Perhaps in the centuries to come archeologists may scrape away at the ruins of this brutalist rubbish and be puzzled that here, oddly, were people who apparently worshipped Elmer Fudd, a legendary hunter of cartoon rabbits.

More trouble with names

There’s been a bit of a hoo-hah here in the shires following a call from from Chaheti Bansal, a Californian food blogger, that the term “curry” be dropped from restaurant menus as it’s rooted in colonialism and misused in ignorance. The Times quoted her as telling her followers: “There’s a saying that the food in India changes every 100 kilometres and yet we’re still using this umbrella term popularised by white people who couldn’t be bothered to learn the actual names of our dishes.”

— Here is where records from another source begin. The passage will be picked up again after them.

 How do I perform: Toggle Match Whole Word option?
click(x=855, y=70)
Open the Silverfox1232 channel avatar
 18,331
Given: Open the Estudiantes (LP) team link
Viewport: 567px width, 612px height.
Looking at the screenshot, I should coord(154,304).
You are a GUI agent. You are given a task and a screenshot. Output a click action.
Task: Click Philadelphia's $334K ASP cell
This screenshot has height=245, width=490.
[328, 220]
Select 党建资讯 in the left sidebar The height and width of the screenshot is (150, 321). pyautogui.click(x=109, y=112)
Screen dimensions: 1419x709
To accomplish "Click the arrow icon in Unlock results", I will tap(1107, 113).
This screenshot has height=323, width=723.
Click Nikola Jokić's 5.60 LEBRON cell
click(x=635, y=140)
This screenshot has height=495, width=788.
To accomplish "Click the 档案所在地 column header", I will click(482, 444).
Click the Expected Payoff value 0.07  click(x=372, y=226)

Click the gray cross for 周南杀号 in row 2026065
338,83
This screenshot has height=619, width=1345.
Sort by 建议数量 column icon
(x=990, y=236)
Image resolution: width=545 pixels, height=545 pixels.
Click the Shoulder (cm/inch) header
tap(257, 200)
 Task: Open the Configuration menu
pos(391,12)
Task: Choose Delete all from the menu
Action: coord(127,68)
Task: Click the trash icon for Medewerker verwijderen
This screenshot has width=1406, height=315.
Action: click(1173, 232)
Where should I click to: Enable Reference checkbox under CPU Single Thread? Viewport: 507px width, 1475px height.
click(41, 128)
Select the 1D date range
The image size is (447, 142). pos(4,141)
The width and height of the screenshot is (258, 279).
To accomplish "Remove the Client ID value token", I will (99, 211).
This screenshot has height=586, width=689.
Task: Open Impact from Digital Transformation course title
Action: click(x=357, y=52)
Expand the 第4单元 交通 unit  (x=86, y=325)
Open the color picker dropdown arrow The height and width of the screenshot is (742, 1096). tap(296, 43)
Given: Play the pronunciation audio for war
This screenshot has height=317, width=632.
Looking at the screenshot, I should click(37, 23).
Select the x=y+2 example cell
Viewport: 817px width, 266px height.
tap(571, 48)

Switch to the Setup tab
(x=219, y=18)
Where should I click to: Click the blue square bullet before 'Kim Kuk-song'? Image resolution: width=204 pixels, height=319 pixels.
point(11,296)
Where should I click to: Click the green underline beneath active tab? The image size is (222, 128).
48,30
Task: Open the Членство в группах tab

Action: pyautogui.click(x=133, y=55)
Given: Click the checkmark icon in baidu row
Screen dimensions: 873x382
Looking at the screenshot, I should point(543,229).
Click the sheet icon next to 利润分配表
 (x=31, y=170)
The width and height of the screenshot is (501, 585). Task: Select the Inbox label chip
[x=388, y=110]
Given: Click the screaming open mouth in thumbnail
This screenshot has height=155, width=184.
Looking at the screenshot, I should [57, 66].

Many agree. One London chef, Cyrus Todiwala, told the newspaper that, while the term isn’t “racist”, it nevertheless remains one of the banes of his life. “I have been trying hard to make anyone listening [understand] that Indian food is not curry,” he said. “When people go for Thai food no one says ‘I’m going for a curry,’ They say let’s go for some Thai food. Yet as you open the menu there are several dishes listed using the word curry. Whereas in most Indian restaurants the word curry is seldom listed unless they do coastal food, all of which are with coconut milk. I would be happy if British people didn’t call all Indian food curry, and regard it as Indian cuisine.”

Hmmm. Two points. Firstly, while not racist per se, the term “curry” has been weaponised by the EFF as part of their campaign of race hatred against South Africans of Asian descent. And secondly, chicken tikka masala may now be one of the UK’s national dishes, but these people still cannot serve up a decent bunny.